TASK MATERIAL

= = = = =

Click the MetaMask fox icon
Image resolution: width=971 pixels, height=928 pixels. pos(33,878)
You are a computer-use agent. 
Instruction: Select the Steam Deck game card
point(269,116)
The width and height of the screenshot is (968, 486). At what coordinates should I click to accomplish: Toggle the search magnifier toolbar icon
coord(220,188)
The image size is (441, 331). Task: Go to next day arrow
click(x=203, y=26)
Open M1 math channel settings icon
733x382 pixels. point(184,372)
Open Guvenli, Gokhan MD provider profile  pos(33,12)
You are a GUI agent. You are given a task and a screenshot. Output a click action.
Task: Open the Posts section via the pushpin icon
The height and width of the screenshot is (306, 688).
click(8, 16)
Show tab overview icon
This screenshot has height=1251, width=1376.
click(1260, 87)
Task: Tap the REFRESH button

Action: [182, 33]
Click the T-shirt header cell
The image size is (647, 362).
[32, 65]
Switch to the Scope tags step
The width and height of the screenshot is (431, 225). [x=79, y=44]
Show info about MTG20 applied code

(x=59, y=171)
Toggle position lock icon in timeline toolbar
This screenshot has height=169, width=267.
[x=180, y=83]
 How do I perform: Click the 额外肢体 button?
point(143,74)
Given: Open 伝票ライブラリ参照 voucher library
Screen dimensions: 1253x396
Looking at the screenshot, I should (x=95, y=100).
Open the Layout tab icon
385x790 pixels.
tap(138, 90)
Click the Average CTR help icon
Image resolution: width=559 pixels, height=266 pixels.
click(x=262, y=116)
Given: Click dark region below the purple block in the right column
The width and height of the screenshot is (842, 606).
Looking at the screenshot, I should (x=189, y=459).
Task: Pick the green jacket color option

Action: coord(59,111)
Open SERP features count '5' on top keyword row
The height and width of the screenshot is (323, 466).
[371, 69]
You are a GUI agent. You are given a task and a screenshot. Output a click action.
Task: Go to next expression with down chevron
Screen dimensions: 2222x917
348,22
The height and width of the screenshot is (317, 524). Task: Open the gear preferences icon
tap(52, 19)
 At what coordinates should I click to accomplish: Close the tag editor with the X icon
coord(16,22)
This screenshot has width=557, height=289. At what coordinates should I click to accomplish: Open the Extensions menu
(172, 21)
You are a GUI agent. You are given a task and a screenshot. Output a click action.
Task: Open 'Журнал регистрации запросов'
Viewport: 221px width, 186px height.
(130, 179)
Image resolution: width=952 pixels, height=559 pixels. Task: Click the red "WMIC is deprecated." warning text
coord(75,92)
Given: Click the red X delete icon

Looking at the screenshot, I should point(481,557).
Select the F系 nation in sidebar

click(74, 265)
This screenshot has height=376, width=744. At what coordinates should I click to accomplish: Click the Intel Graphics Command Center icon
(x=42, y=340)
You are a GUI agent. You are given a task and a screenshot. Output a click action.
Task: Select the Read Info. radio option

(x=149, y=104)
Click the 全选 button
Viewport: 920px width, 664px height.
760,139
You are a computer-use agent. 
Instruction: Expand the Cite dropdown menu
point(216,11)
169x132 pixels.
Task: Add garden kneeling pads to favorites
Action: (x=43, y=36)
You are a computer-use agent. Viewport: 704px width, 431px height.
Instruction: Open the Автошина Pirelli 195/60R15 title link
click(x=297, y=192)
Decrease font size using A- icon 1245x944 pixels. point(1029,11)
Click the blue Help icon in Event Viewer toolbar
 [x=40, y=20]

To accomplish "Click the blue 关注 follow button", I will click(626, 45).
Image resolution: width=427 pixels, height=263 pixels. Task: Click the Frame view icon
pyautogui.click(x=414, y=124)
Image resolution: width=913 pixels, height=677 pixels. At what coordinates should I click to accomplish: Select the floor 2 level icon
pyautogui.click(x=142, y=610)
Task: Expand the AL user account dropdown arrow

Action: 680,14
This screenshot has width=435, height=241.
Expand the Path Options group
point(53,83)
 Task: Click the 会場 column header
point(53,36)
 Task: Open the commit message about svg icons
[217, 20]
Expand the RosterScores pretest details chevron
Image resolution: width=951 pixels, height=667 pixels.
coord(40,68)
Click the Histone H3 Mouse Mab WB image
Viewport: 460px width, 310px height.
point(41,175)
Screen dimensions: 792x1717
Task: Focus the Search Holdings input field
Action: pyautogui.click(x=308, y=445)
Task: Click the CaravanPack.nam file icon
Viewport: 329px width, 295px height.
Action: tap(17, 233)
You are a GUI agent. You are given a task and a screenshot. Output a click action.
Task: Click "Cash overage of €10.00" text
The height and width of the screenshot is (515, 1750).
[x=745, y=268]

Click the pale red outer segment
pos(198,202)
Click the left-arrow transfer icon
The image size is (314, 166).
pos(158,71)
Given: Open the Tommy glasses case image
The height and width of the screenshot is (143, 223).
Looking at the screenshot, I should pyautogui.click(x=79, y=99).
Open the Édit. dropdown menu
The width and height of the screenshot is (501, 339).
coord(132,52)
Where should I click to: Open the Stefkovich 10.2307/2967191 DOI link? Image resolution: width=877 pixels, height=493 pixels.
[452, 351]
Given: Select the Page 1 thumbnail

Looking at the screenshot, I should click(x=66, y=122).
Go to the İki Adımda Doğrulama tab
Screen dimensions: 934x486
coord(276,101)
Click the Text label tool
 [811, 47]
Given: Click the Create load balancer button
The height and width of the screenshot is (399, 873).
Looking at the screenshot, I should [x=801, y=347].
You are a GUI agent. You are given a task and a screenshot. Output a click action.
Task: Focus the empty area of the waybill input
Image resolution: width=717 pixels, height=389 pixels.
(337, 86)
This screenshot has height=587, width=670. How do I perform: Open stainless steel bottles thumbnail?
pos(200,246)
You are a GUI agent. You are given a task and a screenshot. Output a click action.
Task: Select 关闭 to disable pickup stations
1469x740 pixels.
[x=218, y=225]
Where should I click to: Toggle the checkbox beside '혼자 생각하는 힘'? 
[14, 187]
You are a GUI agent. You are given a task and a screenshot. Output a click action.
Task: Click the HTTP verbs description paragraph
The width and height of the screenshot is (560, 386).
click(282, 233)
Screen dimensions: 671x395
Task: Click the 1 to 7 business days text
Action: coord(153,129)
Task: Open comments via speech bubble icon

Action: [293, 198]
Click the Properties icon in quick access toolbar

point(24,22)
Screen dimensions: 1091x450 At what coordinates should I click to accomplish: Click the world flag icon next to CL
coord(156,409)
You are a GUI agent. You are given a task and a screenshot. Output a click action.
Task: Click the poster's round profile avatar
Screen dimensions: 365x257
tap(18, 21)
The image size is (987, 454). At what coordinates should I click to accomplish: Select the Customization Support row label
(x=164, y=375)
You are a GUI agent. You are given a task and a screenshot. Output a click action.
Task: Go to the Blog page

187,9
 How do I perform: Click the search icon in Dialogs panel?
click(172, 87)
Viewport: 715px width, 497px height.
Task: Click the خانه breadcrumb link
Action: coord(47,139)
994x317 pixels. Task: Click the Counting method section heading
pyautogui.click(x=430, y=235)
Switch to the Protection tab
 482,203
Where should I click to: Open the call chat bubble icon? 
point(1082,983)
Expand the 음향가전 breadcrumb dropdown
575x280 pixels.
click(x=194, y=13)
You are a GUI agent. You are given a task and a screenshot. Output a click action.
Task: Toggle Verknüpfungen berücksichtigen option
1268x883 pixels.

= = = = =

EXERCISE OBJECTIVE
Reproduce each line of the entries in which the word "chevron" is found.

REPLY
Task: Go to next expression with down chevron
Expand the RosterScores pretest details chevron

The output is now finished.